Accountability is the act of taking responsibility for one’s own actions and position in life. At its core, it means to refuse to blame other people. You alone are responsible for your current situation, and as such, you are able to make compelling decisions that may lead to a more desirable future.
Accountability also means keeping our commitments to others. In Deuteronomy 23:23, God told the Israelites to be careful to keep their vows to the Lord, because it is foolish to speak in haste and make a vow and not keep it. When one fails to keep a vow, this shows that he lacks integrity, and, perhaps even more sinister, has no regard for the person to whom he is making the vow. Accountability works the same way. If I tell my boss I am going to complete a project within a certain deadline, then I need to follow through on that commitment, or take the appropriate countermeasures, if I sense early on that the deadline will not be met. Jesus himself taught us to let our yes be yes and our no be no (Matt 5:37). Anything else is foolish.
How to establish accountability
Many managers struggle to establish accountability, because they incorrectly assume that people already know what is expected of them. This is why one of the issues that employees complain about the most is lack of sufficient training on the job. Managers spend thousands of dollars recruiting a new hire, but then don’t do the necessary work of establishing accountability by providing clear expectations of the job and the training needed to accomplish the job well. If you want to be an effective leader, here are four steps you must follow in order to establish accountability on your team.
1. Provide crystal clear expectations
People are not mind readers. Therefore, when assigning a task, you must create a clear visual of the requirements that must be met. What does success look like for that task? Avoid vague and ambiguous language. For example, say you want your teenage son or daughter to go wash your car. How would they interpret the request to, “Go and wash the car”? Do you want them to use soap? Would you like the tires to be waxed? Do you want them to wash the outside and the inside of the car, or just the outside of the car? Imagine how many different ways this simple request can be interpreted by a teenager.
What if you changed your request as follow: “Go and wash the car, and when you’re done I want to see my reflection on the hood of the car and I don’t want to see a speck of dust inside the car.” Do you see how much clearer the expectations are here? You have created a visual that cannot be misinterpreted.
We make vague requests of people all the time, only to be left frustrated when they return with a finished product that does not meet our expectations.

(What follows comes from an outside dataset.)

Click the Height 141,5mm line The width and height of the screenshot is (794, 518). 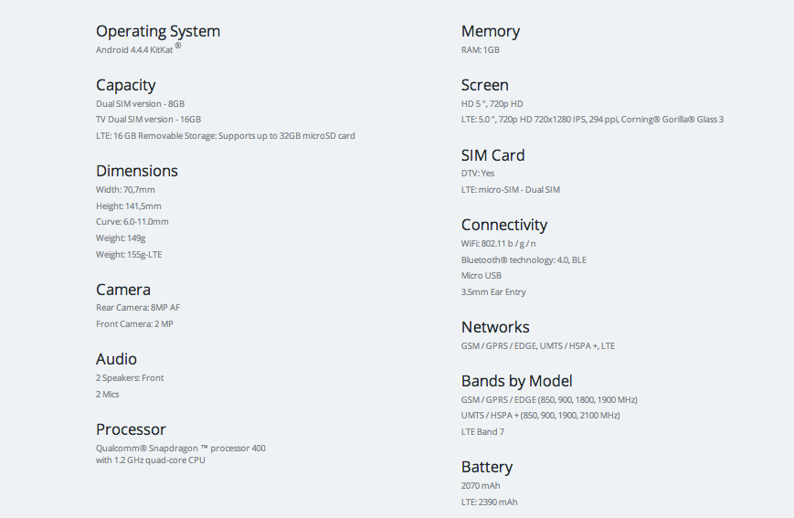[x=128, y=206]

To avoid this mishap in the future, be specific about the expectations and explain exactly what success looks like.
2. Be specific about due dates
If there is no agreement on when something is due, there is a high probability that it will not get done. Evans provides, what he calls, a Glossary of Failure, phrases that we should avoid when we are talking about due dates on assignments:
- ASAP (As Soon As Possible)
- Right Away
- The end of the day/week/month/year
- By the “next time” we meet
These phrases are ambiguous and vague and destroy accountability. How soon is soon? For some the end of the week is Friday, for others it’s Sunday. My ASAP can be sometime today, while someone else’s ASAP can mean next week. With such lack of specificity in our language, it is no wonder that 70% of projects fail.
To provide clear expectations around due dates, use the following wording instead:
– What date and time can you complete this?

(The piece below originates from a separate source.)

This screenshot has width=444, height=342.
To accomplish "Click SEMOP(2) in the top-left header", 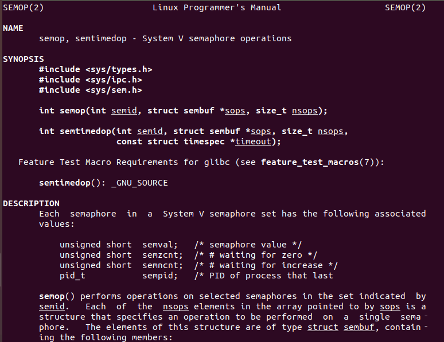I will click(24, 7).
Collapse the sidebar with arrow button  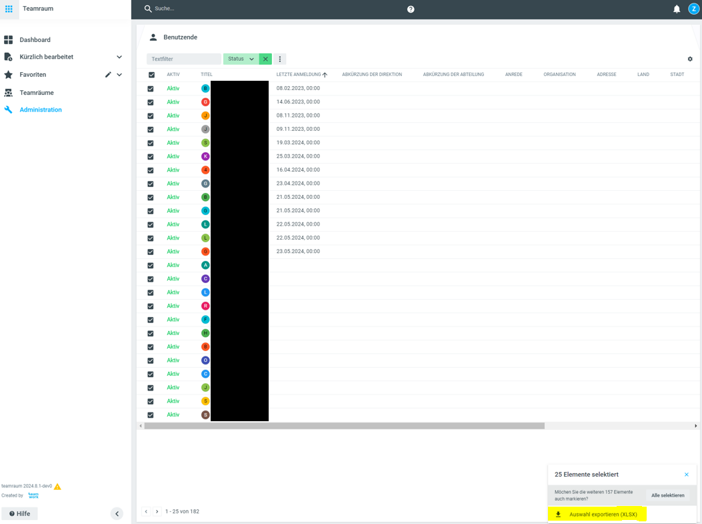tap(117, 513)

– I need the proposal on my desk by 4 P.M. on Friday, Sept 7th
3. Have a clearly defined owner for each task
An entire team cannot “own” a project – that is a recipe for failure. Regardless how many people is working on the project, one person must be responsible for driving the results. That is why we employ project managers. The project manager assigns tasks to individual members of the team, in order to achieve success as a whole. Commit to never end a project meeting without everyone in the meeting understanding the expectations, the due dates, and the owner of each task.
4. Have an accountability partner
“Two are better than one, because they have a good reward for their labor. For if they fall, one will lift up his companion” (Eccl 4: 9, 10).

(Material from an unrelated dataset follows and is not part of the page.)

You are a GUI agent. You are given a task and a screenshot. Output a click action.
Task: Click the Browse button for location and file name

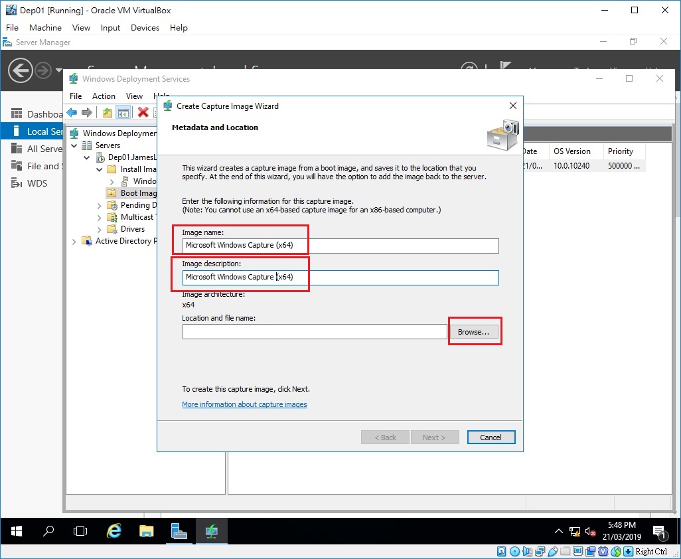coord(475,331)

Accountability begins when two or more people know about a commitment (Winning, pg 96). An accountability partner, therefore, helps you to stay focused on that commitment. For example, when I used to go to the gym by myself, it was very easy (and tempting) to short-circuit my workout. Now that I have a workout partner, I get more done at the gym, because I have someone who will push me beyond what I think is possible.
It takes an average of 60 days to form a new habit. Whatever you decide to do, whether it is starting an exercising plan or new diet or writing a book, forming a discipline or habit around that commitment will be difficult. Find someone who will hold you accountable and motivate you every step of the way. Your chances of success will be significantly greater that way.
Accountability is not a punitive process; it is a productive way to get work done. However, you cannot expect your team to be accountable, if you are not willing to model the behavior first. The definition of accountability provided in the opening of this article places the emphasis on individual conduct and character. Keeping your commitments (regardless how small) is the first step in modeling accountability and showing your team that you are serious about incorporating it in your daily workflow. It might feel unnatural in the beginning, but that’s okay. Share your commitment to develop personal accountability with someone whom you trust, and admit when you fail.
It’s been 3 months since I introduced this concept to my team, and I have come short many times. Each time, however, I’m able to learn from it and improve on my commitments. I find, for example, that saying, “No”, to frivolous requests help me to stay focused on those commitments that are more impactful to myself and others. Once it becomes a habit, you too will find that accountability is the best way to lead a team effectively.